Division of Labor

When did mankind first form an economic system based on division of labor?  Was it in prehistoric times, as the New Yorker cartoon suggests?

Neanderthal plumber and his client are squatting outside the client’s cave, peering down into a deep hole that used to serve as his toilet before somehow becoming clogged up.  Considering the proposed repair, plumber slowly shakes his head: “Ooh, this not be cheap.”

Or was it the craft guilds of the Middle Ages, when an apprentice worked for years under a master’s tutelage, because he wasn’t able to pull up the right video on his smart phone?

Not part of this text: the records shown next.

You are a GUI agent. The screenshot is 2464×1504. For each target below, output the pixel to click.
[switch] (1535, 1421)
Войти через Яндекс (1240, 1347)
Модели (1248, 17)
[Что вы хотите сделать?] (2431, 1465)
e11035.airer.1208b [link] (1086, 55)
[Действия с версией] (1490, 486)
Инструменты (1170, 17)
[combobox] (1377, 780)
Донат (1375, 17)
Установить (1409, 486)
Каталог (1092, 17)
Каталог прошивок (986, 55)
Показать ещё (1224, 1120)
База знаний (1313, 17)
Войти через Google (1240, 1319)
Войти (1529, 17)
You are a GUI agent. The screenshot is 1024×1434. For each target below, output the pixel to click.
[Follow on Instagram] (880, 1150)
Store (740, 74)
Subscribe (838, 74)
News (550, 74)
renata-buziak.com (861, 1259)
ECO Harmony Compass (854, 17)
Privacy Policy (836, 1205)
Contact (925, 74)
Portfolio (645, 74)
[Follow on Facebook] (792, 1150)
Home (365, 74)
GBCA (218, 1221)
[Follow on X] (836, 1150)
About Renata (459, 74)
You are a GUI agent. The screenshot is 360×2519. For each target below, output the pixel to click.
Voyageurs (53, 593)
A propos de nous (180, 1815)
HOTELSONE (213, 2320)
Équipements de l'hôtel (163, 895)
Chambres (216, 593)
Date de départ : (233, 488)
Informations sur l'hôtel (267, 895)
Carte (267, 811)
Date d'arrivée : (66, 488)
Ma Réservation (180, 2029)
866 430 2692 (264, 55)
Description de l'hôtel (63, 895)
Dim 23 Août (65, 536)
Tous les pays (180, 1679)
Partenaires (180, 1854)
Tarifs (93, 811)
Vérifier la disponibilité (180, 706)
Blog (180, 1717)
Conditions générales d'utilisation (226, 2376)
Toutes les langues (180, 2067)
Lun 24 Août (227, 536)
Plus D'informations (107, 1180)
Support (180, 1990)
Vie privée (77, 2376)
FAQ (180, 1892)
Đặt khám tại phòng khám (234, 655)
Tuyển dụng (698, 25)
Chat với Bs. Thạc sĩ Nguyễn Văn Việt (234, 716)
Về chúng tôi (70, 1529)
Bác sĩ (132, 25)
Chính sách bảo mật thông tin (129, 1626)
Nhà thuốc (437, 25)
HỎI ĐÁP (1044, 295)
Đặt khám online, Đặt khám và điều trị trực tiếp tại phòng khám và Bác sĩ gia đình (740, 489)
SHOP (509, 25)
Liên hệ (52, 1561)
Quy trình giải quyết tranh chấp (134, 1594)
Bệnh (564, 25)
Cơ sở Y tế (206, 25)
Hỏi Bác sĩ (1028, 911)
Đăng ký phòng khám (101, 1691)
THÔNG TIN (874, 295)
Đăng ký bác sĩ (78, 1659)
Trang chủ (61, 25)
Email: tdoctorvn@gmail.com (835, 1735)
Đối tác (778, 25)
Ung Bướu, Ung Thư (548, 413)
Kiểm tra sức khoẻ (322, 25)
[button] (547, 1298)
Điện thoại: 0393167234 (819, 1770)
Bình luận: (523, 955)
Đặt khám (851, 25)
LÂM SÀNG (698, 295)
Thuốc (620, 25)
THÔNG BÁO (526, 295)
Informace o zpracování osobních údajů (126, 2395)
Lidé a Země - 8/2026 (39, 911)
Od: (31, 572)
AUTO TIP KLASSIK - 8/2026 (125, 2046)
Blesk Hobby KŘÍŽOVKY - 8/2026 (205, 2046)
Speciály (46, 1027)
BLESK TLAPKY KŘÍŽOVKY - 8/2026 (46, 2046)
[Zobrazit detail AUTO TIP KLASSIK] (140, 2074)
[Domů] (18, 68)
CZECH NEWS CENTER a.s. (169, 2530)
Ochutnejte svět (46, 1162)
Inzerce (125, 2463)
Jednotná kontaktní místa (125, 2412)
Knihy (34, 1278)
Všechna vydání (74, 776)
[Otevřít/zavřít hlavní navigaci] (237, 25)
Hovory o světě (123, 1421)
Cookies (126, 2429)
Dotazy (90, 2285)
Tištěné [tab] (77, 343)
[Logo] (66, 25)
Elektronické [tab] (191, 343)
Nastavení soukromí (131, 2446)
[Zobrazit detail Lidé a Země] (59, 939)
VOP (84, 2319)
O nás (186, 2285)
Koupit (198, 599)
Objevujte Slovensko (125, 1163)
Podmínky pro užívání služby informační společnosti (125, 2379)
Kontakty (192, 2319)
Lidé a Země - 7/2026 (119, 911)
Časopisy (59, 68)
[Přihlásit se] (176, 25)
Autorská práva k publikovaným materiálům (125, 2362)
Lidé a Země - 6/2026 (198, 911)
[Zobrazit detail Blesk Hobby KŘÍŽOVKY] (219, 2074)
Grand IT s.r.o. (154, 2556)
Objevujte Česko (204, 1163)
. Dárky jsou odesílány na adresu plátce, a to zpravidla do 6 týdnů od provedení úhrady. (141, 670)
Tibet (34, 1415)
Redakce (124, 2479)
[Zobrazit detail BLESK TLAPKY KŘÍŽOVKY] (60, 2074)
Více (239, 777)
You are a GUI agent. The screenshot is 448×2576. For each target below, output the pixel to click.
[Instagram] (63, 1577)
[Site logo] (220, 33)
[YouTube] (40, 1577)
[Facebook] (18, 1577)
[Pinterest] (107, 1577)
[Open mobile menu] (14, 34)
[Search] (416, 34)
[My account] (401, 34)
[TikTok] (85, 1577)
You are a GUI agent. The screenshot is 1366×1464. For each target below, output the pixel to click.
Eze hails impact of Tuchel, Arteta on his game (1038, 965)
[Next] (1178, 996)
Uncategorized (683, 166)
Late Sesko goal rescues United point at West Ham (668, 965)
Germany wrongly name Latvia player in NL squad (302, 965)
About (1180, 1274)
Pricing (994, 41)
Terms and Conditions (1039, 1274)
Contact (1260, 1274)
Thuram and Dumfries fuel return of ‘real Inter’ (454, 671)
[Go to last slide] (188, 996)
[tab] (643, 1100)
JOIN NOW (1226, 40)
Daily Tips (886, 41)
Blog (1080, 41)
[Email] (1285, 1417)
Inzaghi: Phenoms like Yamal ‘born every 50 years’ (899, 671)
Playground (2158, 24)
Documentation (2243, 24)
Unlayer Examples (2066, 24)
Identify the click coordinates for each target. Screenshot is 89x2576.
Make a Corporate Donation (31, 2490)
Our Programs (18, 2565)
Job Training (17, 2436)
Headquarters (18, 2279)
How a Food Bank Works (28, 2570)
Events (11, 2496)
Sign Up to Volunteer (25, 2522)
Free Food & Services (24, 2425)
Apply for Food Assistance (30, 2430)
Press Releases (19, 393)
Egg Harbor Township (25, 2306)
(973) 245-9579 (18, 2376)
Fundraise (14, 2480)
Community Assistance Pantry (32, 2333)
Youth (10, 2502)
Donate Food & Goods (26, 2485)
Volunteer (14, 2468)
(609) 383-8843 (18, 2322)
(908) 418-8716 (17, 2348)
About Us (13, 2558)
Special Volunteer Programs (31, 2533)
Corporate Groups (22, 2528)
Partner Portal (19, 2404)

The division of labor is obvious on a construction site:  the architect, engineer and interior designer submit designs, and sometimes manage the process of building them.  The general contractor manages the labor and materials required to transform drawings or CAD images into the real world, and a small army of subcontractors each specialized in a different trade:  carpenters, masons, plumbers, painters, roofers, etc.  There are players behind the scene who add support:  bankers, building inspectors, insurance agents, attorneys, etc.  And then there is the client, whose real function is to provide timely selections and timely payment (hopefully someone has explained that to them).  A well respected, high end general contractor shares an interesting story about communication among the different actors, or lack thereof:

An interior designer calls him to propose the remodel of an entire second floor of a well to do client’s vast house.  Work is to begin right away, and because the client is a busy restaurateur about to open his second location, the designer will personally oversee the construction based on his 8 by 10 sketches.  Being experienced and well organized, the GC drafts a contract outlining the terms of the build process, timeline, payment, in sufficient detail to avoid any misunderstandings down the road.  Once signed, the dust starts flying—the kitchen, the bedroom, the hallway all become a battleground.  Because the client has opted not to move out of the way of this chaos, acres of plastic and canvas tarps are deployed daily, and furniture is moved constantly.  The designer visits frequently to approve the ongoing work, and make a few changes—how about a bigger molding here, and reverse the swing of this door, and change this wall color (we should have satin finish, not eggshell).  The GC patiently absorbs all this, and writes a change order for each one, including extra price, to be submitted for approval and signature.  He gives these to the designer, who assures him they will be approved and to continue working feverishly to meet their impending deadline.

One morning, while moving the dresser in the bedroom for what seems like the fiftieth time, a stack of mail that has been piled high falls to the floor.  Picking it up, the GC realizes that most of this pile consists of his change orders, beginning from weeks ago, in unopened envelopes.  Ooh, this not be good.  Of course this leads to the large meeting with raised voices and finger pointing, not uncommon on construction sites.  And so, we are reminded that the increased efficiency of division of labor requires good communication, very, very good communication.